Redmond, Oregon residents woke up in the dark Sunday morning, and it wasn’t because of a storm. It was because a stolen Toyota 4Runner slammed into a power pole around 2:30 a.m., cutting electricity to the area and turning a quiet neighborhood into the aftermath of yet another avoidable crime. Police arrived to find the SUV with a crushed hood and no driver in sight. The suspect had vanished, leaving behind a wrecked vehicle and a community without power.
This wasn’t bad luck. It was reckless criminal behavior with real-world consequences.
Hours later, at about 9:30 a.m., police got the break they needed. A homeowner called 911 to report a burglary. Officers arrived to find 31-year-old Tucker Lee Tyree asleep inside a motorhome parked in a shop on the property. After crashing a stolen SUV into critical infrastructure and fleeing the scene, he allegedly decided it was time for a nap.
Tyree was taken into custody and now faces charges for unauthorized use of a motor vehicle, burglary, and an open warrant for a parole violation.
Let’s be clear about what happened here. A stolen SUV was driven into a power pole, knocking out electricity for residents who had nothing to do with any of it. Families woke up without lights, without heat, without the basic services they pay for. Utility crews spent hours restoring power. Property owners were left dealing with the damage. And a Toyota 4Runner — a vehicle built to be durable and capable — may now be totaled if the frame was compromised.
This is exactly why people are fed up. The vehicle isn’t the problem. The criminals who steal them are. Every stolen SUV used in a crime adds fuel to higher insurance rates, stricter policies, and more scrutiny on owners who did nothing wrong.
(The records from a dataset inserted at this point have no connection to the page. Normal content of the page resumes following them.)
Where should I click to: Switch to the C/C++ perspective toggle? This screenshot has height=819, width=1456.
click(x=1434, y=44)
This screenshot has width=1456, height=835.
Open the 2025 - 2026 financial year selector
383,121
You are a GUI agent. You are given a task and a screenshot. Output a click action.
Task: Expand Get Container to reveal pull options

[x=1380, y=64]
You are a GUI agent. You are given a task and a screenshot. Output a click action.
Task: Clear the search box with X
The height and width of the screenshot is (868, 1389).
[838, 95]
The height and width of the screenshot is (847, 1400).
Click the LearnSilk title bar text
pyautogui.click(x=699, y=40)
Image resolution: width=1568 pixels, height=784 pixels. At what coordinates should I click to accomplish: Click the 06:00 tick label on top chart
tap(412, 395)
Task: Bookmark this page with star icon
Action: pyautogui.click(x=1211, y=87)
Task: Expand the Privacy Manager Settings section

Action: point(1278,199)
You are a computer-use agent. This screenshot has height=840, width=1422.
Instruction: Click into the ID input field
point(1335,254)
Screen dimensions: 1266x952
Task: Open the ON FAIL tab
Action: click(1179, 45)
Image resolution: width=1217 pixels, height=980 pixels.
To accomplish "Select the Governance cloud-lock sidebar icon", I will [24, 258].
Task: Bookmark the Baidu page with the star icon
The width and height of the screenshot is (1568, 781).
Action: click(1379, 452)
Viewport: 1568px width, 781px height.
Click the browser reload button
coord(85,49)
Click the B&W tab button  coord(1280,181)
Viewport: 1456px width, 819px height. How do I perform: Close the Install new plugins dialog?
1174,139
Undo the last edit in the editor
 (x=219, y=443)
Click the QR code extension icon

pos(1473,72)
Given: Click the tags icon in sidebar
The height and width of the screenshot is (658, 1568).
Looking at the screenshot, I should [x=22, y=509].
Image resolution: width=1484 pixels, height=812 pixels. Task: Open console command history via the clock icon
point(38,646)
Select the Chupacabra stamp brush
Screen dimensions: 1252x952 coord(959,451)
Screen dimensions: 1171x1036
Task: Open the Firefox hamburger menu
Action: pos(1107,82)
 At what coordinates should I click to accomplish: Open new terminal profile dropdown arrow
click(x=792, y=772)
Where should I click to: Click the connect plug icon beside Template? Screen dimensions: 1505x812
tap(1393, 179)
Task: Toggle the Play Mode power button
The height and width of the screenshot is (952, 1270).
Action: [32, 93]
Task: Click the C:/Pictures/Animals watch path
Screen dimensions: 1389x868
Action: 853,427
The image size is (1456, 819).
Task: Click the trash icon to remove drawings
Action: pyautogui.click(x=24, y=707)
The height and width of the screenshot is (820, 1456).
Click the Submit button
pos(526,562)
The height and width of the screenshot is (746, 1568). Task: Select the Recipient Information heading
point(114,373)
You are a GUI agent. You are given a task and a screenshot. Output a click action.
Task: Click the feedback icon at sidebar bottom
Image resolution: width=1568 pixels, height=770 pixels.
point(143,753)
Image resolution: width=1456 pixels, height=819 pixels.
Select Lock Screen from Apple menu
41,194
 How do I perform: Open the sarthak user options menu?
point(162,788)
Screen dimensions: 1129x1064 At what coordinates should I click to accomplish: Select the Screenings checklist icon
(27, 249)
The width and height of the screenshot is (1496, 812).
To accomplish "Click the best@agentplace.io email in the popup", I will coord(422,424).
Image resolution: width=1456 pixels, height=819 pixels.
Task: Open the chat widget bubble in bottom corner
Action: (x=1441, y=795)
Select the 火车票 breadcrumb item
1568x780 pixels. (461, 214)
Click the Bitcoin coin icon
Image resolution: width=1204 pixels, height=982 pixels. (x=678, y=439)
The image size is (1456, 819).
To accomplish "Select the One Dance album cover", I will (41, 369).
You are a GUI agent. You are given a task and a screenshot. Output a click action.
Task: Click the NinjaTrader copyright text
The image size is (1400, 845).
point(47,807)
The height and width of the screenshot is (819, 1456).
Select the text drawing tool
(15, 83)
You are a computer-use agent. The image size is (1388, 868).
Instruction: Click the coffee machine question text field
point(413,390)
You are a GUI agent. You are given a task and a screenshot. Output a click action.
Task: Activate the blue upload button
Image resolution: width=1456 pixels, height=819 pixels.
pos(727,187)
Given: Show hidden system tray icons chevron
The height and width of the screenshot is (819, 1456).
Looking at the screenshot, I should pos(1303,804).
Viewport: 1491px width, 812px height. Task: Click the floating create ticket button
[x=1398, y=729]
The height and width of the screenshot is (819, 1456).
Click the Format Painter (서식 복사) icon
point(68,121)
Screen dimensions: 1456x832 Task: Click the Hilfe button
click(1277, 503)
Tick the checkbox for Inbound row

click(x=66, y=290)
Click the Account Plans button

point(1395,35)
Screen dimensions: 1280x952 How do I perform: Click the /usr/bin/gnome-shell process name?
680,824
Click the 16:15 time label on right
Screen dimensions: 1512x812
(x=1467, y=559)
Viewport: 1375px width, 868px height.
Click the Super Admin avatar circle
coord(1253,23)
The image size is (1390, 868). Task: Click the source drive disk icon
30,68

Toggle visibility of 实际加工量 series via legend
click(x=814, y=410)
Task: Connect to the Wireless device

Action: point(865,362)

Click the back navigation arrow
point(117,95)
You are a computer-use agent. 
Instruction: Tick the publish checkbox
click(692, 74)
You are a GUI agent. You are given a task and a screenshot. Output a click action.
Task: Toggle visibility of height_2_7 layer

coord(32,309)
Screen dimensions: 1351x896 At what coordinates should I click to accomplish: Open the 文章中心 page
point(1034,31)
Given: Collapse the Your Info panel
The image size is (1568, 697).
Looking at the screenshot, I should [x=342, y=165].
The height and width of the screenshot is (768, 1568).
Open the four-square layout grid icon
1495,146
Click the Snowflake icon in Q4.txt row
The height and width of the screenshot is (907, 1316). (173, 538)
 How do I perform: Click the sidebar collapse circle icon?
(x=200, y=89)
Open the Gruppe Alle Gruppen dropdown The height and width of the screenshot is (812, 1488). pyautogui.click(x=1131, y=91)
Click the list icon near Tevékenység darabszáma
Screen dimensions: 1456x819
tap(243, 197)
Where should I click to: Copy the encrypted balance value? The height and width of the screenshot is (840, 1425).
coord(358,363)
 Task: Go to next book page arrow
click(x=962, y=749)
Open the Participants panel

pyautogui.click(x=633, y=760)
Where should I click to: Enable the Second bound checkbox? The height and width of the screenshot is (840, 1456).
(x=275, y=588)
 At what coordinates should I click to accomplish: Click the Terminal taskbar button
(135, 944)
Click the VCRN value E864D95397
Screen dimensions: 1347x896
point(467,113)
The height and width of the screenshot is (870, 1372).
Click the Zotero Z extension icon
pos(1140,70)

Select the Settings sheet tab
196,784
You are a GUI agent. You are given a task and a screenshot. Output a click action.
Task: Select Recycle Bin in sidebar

Repeat offenders with open warrants should not be free to steal vehicles, crash into public infrastructure, and then break into someone’s RV to sleep it off.
No one was physically hurt this time. That’s the only lucky break in this story.
But luck is not a strategy. Until theft and repeat parole violations are treated as the serious threats they are, communities will keep paying the price — in damaged property, lost power, and rising costs for law-abiding drivers. At some point, the system has to decide it’s had enough.